La invención de la escritura permitió a los hombres aumentar sus privilegios por encima de los de la mujer, que nunca aprendió a escribir. En los primeros códigos legales, como el de Hammurabi (1754 a. C.), ya se aprecia la formalidad que ha alcanzado la subordinación de la mujer. Por ejemplo, la ley número 133A establece que si un hombre ha sido tomado prisionero y en su casa hay de qué comer, su esposa no saldrá de casa, guardará su bien y no entrará en casa de otro. Es decir, la labor de la esposa es cuidar del hogar, no pudiendo salir de él sin su marido. Entre los hombres la clase social a la que se pertenecía estaba marcada por su relación con los medios de producción; para la mujer – por duro que sea ha sido así hasta hace relativamente poco- por sus vínculos sexuales con un hombre, que le permitía acceder a los recursos materiales: la explotación sexual es la verdadera marca de la explotación de clase en las mujeres (Lerner, 1990: 313).
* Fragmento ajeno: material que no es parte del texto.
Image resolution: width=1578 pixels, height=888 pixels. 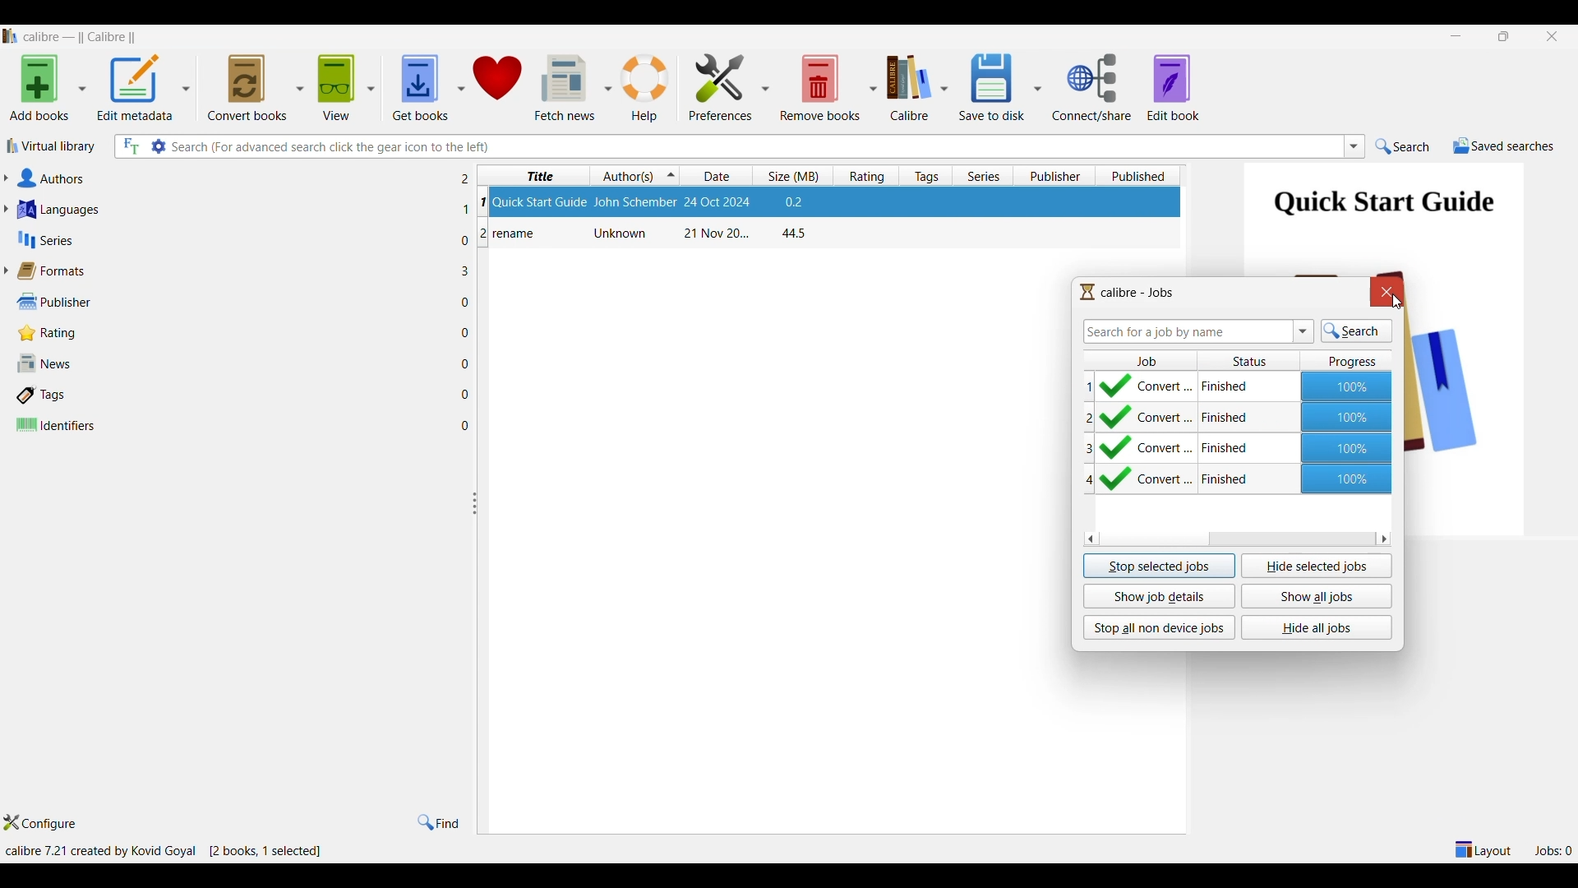 What do you see at coordinates (1140, 360) in the screenshot?
I see `Job column` at bounding box center [1140, 360].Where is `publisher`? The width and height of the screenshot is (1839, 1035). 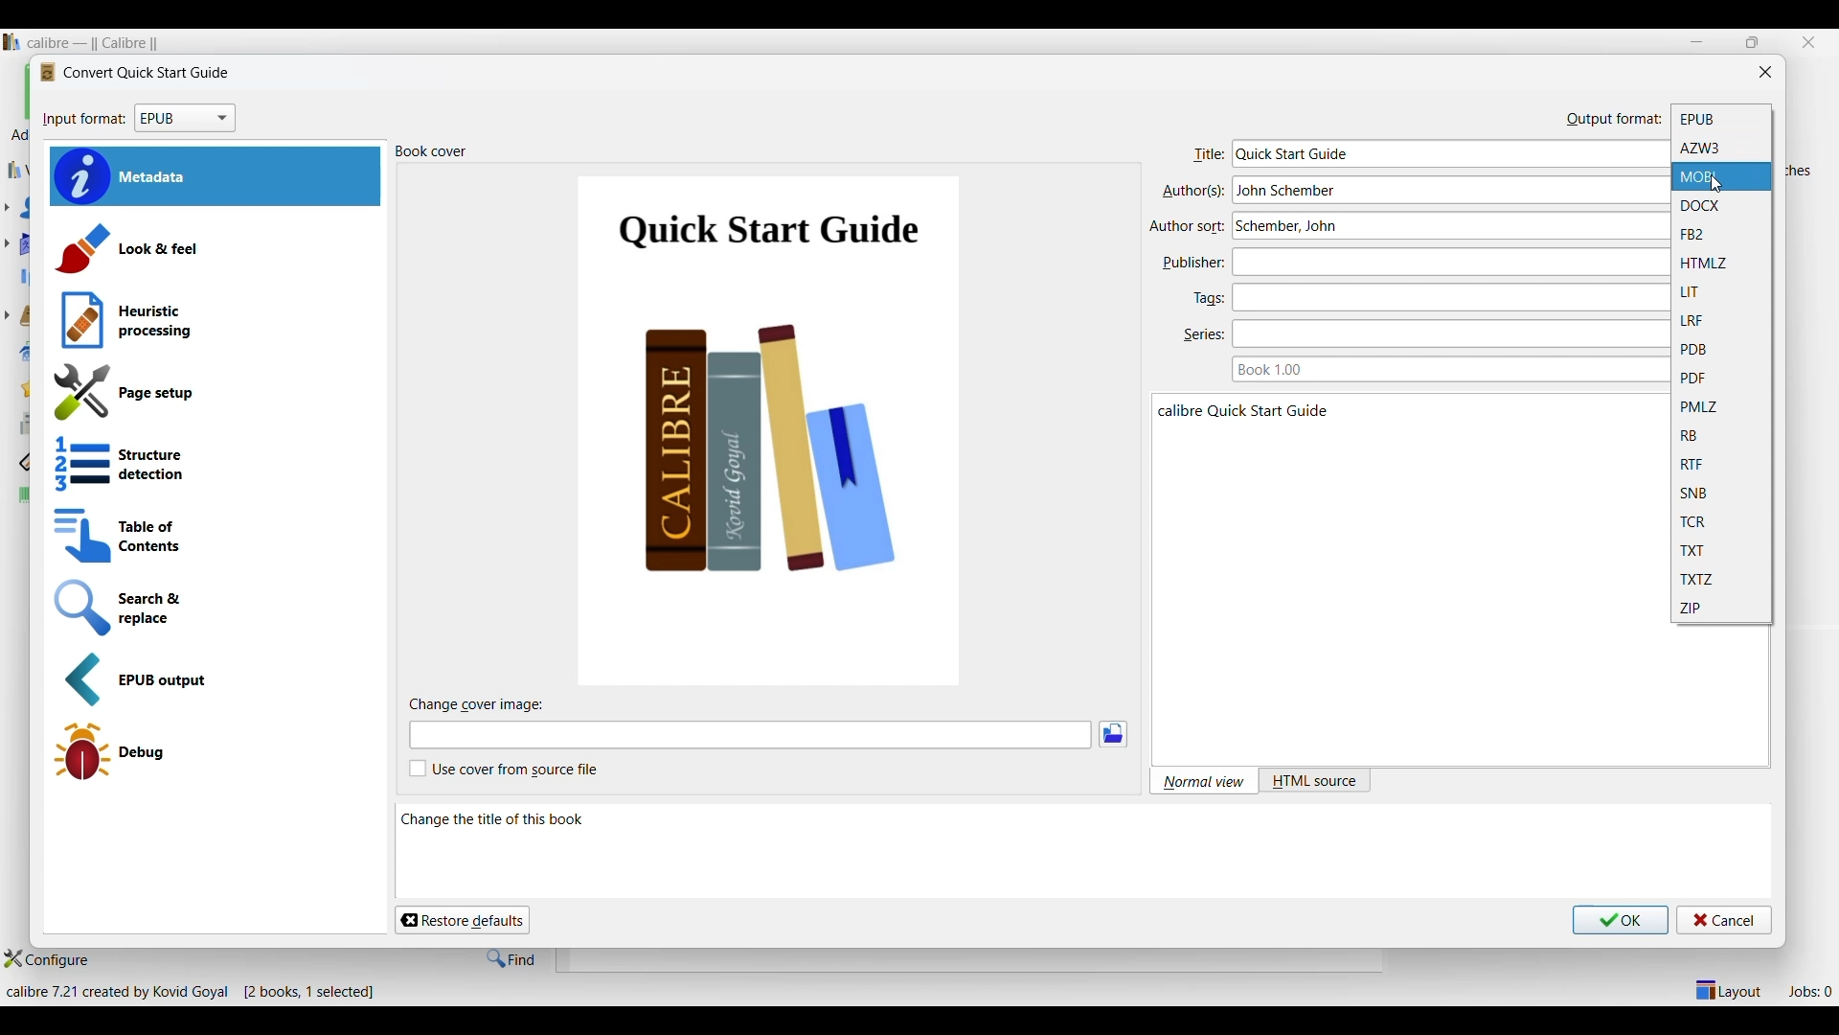 publisher is located at coordinates (1192, 264).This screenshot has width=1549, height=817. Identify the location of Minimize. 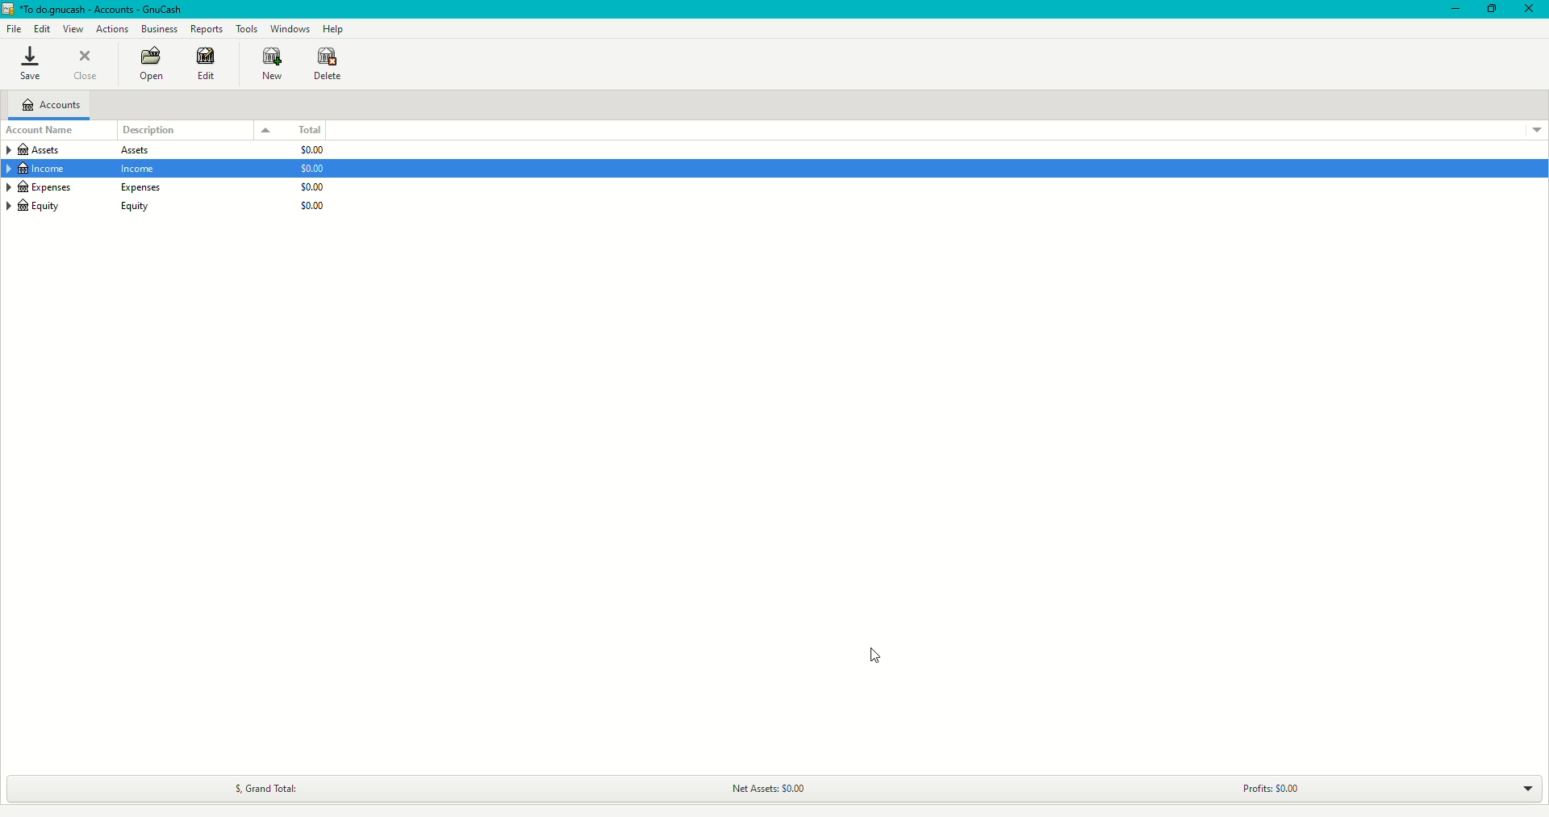
(1451, 10).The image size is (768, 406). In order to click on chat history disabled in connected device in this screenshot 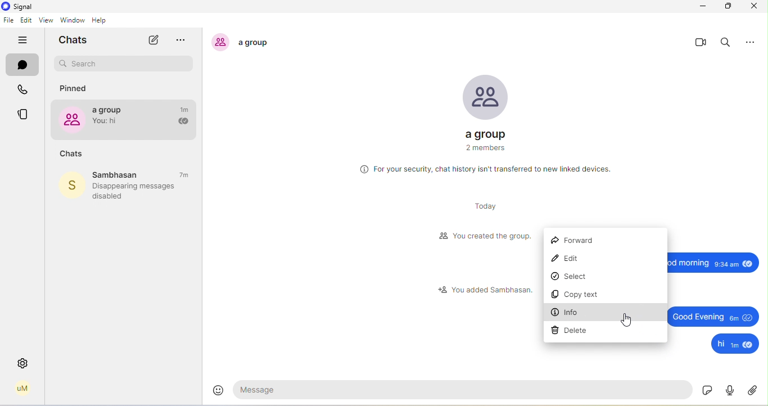, I will do `click(486, 170)`.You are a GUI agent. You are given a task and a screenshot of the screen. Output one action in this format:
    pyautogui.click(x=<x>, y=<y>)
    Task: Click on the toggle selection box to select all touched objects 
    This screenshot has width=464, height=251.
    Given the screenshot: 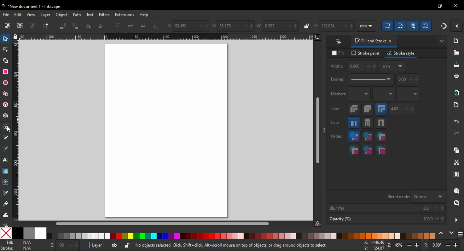 What is the action you would take?
    pyautogui.click(x=45, y=26)
    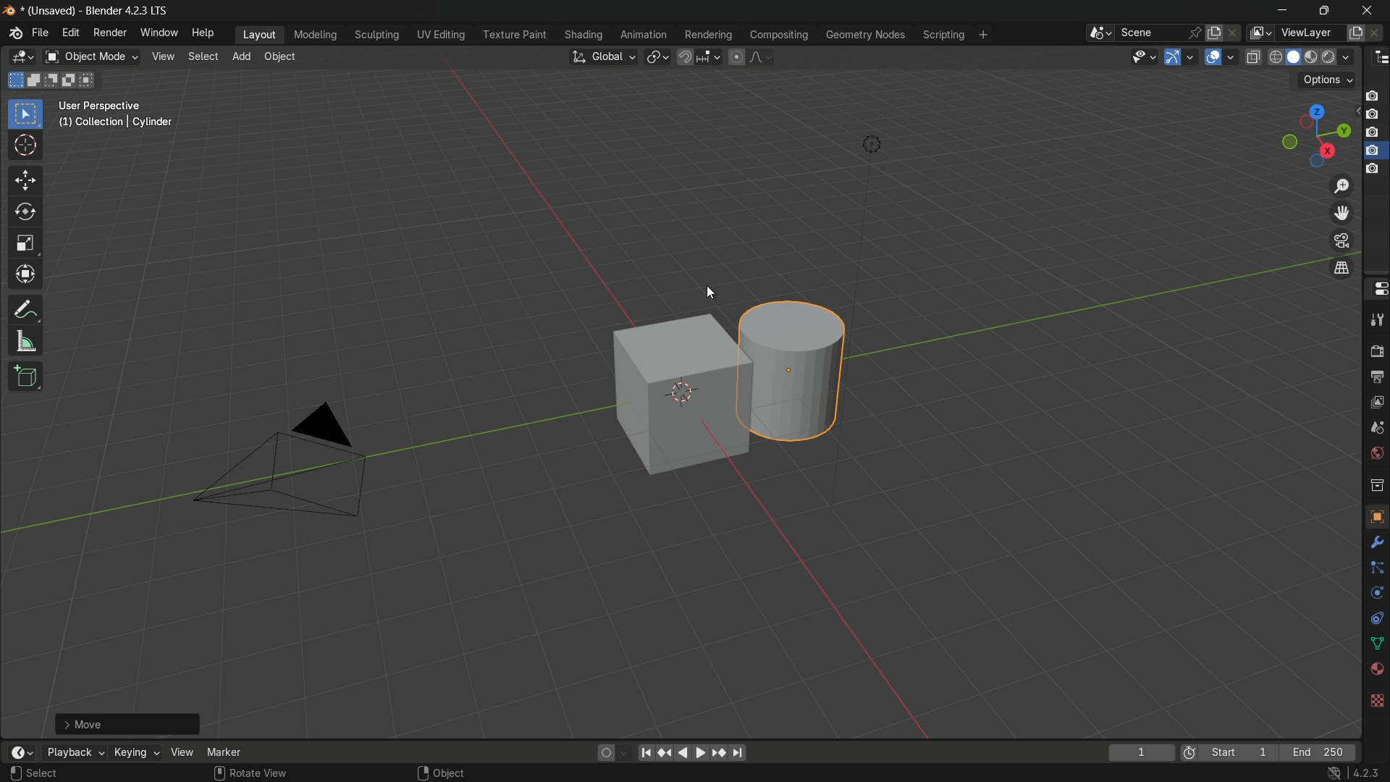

Por otro lado, la desaparición de las diosas de la fertilidad tras la llegada del monoteísmo masculino hebreo, y filosofías como la aristotélica, que manifestaban que las hembras son más débiles y frías por naturaleza y había que considerar al sexo femenino como una malformación natural (Aristóteles, Reproducción de los animales: 273), cuya influencia en la construcción de la religión cristiana fue tan fuerte, relegaron a la mujer al papel de madre para así poder entrar al reino de los cielos.
Para terminar…
Queda patente, por tanto, la construcción cultural del patriarcado. No hay ninguna posible defensa basada en lo natural. Aun así, es pertinente recordar que las identidades de género han variado a lo largo de la historia. No era la misma en la Revolución Neolítica, ni en el nacimiento de los primeros estados, ni mucho menos ahora. Igual que la conciencia de la mujer fue alterada -y la del hombre- y llegó a creer que su desigualdad era producto de Dios o de la Naturaleza, es necesario confiar en la transformación generacional de la identidad sexual -que, afortunadamente, poco a poco, observamos-, lo que nos permitirá avanzar a un modelo de sociedad más justo y equitativo.
Para saber más
- Aristóteles. Reproducción de los animales. Biblioteca Clásica Gredos.
- Hernando Gonzalo, A. (2005). Mujeres y Prehistoria. En torno a la cuestión del origen del patriarcado. En M. Sánchez Romero (Ed.), Arqueología y Género (pp. 73-108). Universidad de Granada.
- Lerner, G (1990). La creación del patriarcado, Crítica.